There is a need to ensure that global supply chains are secure. This is particularly significant given that disruptions to the global supply chain can adversely affect food supply, mineral resources, and access to raw materials and finished products, to mention a few.
Despite this, supply chains remain vulnerable to attacks and cyber security breaches, with severe consequences. Beyond traditional security threats to the global supply chain, like armed conflict owing to the activities of terrorists and insurgents, as well as climate change resulting in extreme weather conditions, the threat posed by cybersecurity remains one of the most significant threats to the global supply chain.
Cybersecurity here is the management of information technology systems, networks, and software technology. While the valuable contributions of technology to human advancement are not contested, technology remains a double-edged sword in many ways. One of the causes for this is the possible attacks.
Cybersecurity attacks on critical energy and transportation infrastructure, such as power grids, rail lines, and airports, could lead to them shutting down. Beyond these, cyber security attacks on big pharmaceuticals are detrimental. The effects of these on human lives could be catastrophic, especially during global pandemics where poor and vulnerable populations would be solely dependent on access to vaccines.

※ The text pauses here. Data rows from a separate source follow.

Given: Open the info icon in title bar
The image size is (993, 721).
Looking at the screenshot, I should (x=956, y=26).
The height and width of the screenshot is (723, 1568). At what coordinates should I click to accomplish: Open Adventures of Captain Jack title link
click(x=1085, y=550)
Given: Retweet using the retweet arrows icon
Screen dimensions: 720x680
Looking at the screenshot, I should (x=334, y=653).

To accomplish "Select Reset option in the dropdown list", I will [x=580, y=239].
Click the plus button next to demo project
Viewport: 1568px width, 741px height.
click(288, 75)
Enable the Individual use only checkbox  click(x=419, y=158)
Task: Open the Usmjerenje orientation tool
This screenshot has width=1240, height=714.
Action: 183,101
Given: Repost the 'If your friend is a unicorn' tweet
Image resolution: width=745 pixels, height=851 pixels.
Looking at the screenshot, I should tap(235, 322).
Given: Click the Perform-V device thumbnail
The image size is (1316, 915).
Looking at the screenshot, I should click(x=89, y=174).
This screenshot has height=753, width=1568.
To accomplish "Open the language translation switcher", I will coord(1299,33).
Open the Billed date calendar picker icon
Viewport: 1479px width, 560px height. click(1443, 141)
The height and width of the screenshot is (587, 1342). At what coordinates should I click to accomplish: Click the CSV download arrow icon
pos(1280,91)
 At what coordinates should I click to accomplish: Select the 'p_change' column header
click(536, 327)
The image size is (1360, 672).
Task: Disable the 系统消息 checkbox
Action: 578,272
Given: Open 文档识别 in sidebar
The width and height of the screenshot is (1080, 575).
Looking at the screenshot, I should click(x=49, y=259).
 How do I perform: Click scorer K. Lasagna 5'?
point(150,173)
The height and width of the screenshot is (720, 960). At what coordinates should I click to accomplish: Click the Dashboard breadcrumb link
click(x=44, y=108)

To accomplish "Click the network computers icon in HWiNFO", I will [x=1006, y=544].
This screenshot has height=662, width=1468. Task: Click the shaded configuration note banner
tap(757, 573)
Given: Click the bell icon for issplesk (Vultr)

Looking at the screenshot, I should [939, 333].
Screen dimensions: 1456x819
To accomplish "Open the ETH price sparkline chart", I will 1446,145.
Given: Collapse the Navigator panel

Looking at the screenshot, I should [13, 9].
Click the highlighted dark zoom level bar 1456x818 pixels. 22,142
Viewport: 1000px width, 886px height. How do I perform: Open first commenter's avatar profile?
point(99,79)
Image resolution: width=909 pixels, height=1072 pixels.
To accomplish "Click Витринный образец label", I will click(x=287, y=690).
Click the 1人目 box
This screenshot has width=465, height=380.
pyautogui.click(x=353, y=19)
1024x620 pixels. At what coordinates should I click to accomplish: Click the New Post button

Some of the specific ways technology has contributed to a more efficient and effective global supply chain include ensuring protection against cyber-crimes and other forms of cyber-terrorism
Over the years, technology has become an integral part of the global supply chain and contributed to the smooth running of businesses and international trade. Some of the specific ways technology has contributed to a more efficient and effective global supply chain include ensuring protection against cyber-crimes and other forms of cyber-terrorism.
These attacks are usually manifested in the forms of targeted spyware and malware, created to wreak havoc on computers and networks, as well as other forms of cyber-crimes such as data thefts and more advanced threats popularly referred to as Advanced Persistent Threats (APTs). It is crucial to clearly understand the specific threats cybersecurity poses to the global supply chain. While they are numerous, they can be broadly categorized under thefts of sensitive data, intellectual property, and cloud technology. Now, you may ask why this is important.
Effective global supply chains rely on data sharing across the supply chain link, particularly about online and e-commerce-related businesses. Cybersecurity attacks targeting sensitive data could compromise the privacy of sensitive data belonging to consumers, which could range from individuals, companies, and states, such as their online bank details and credit card details.
In the case of intellectual property, supply chains require proper record-keeping on products and systems. As a result, cybersecurity attacks targeted at the intellectual property of global supply chains could potentially damage the sanctity of confidentiality, eroding trust, which is critical in facilitating businesses globally.
Furthermore, knowing the vast volume of data required to ensure an efficient and effective global supply chain process, data storage is paramount, hence the need for cloud-based sharing platforms. However, this also poses a significant risk that cybersecurity attackers are aware of and are often keen on exploiting. Preventing cybersecurity attacks requires that information technology systems are properly safeguarded against such attacks by according significant attention to the most vulnerable parts of the supply chain.
This is pertinent given that cyber-terrorists and criminals are mostly inclined to exploit these vulnerabilities in perpetuating their nefarious activities, which have monumental repercussions for the global supply chain. To effectively mitigate the risks posed by cybersecurity attacks to global supply chains, individuals, businesses, companies, and states are required to take certain deliberate and decisive steps.
These steps are broadly categorized under avoidance, reduction, transference, and acceptance strategies. Specific steps in this regard include regulating, updating, and upgrading software. To avoid the possibility of forgetting to do this as often as may be required, it is best to ensure that this process is automated. Only updates provided directly by vendors should be used.
Secondly, it is imperative to ensure that a disaster recovery plan (DRP) is put in place across the various links of the supply chain. This is critical in ensuring that the prospects of cyberattacks are properly mitigated. For this to work properly, it should be reviewed and updated periodically.
Thirdly, a deliberate effort must be made to identify network intrusions. This proactive stance would ensure that measures are taken to contain malicious spyware and malware. As with the previous point, this process should also be automated to guarantee a more defensive cybersecurity architecture across the global supply chain.
Other steps which could be taken include ensuring a monitoring third-party security posture, utilizing multi factor authentication, as well as hardware security features, amongst others. Ensuring these measures are in place remains critical to protecting the global supply chain from cybersecurity attacks from cybercriminals and cyber-terrorists. The stakes are too high to relegate this to mere negligence.